Reproduce the lines of the records below verbatim, from the line containing "You are a GUI" up to and including the line containing "Task: Click the Testing role label", and include no other lines.

Supplied material =>
#####

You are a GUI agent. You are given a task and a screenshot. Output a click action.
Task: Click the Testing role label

#####

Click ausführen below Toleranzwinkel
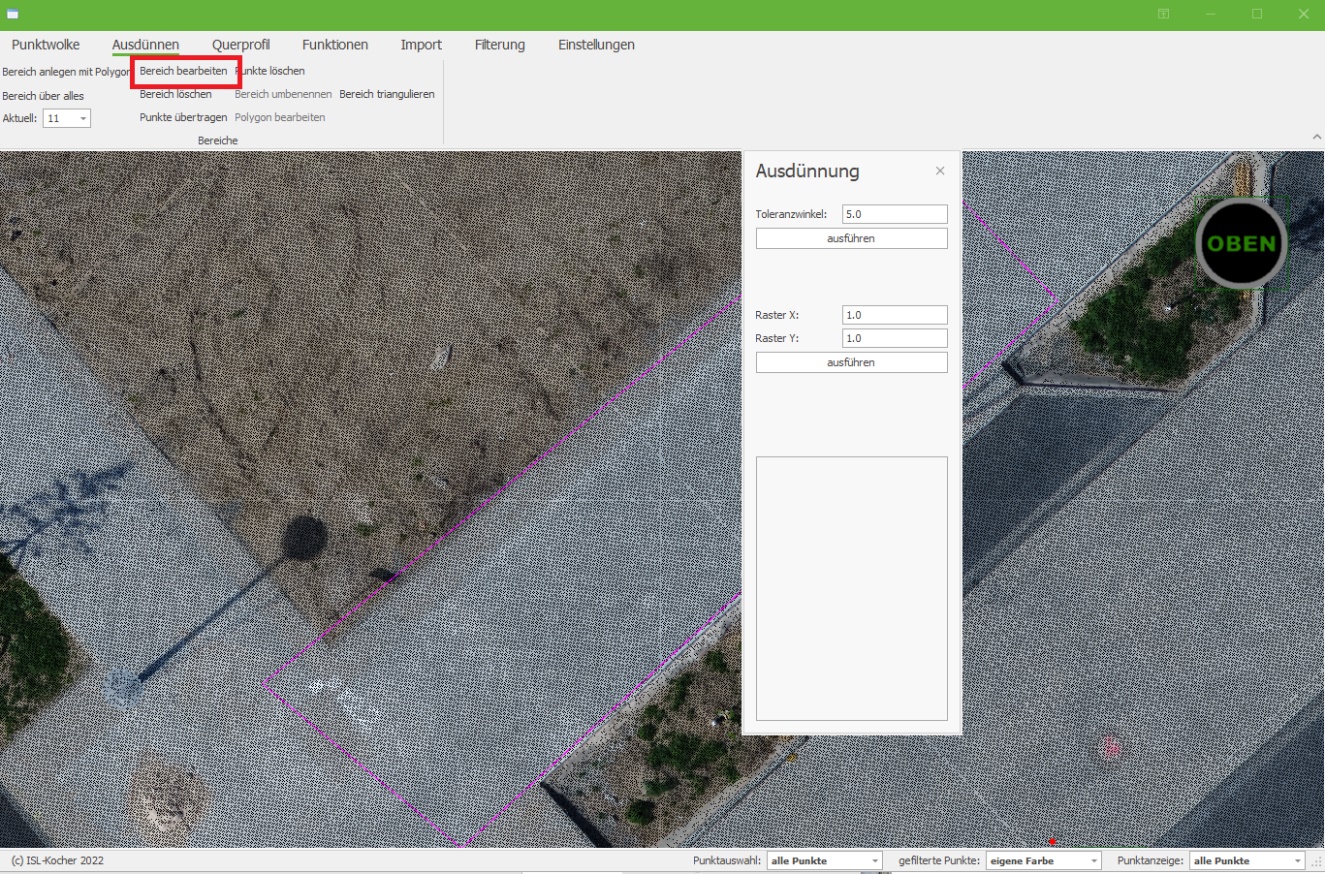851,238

#####

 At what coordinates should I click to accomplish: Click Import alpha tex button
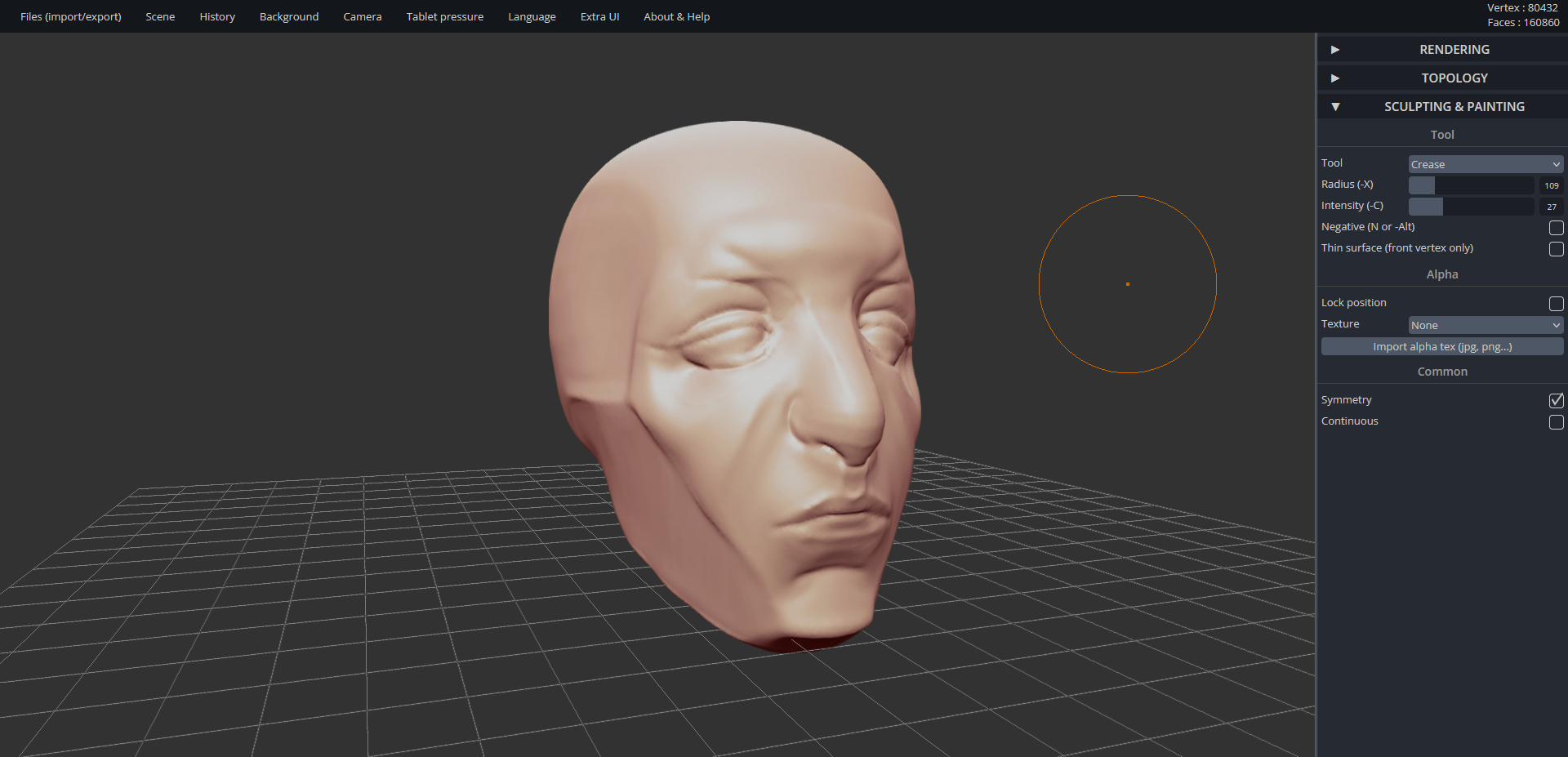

#####

Exercise answer =>
You are a GUI agent. You are given a task and a screenshot. Output a click action.
Task: Click the Testing role label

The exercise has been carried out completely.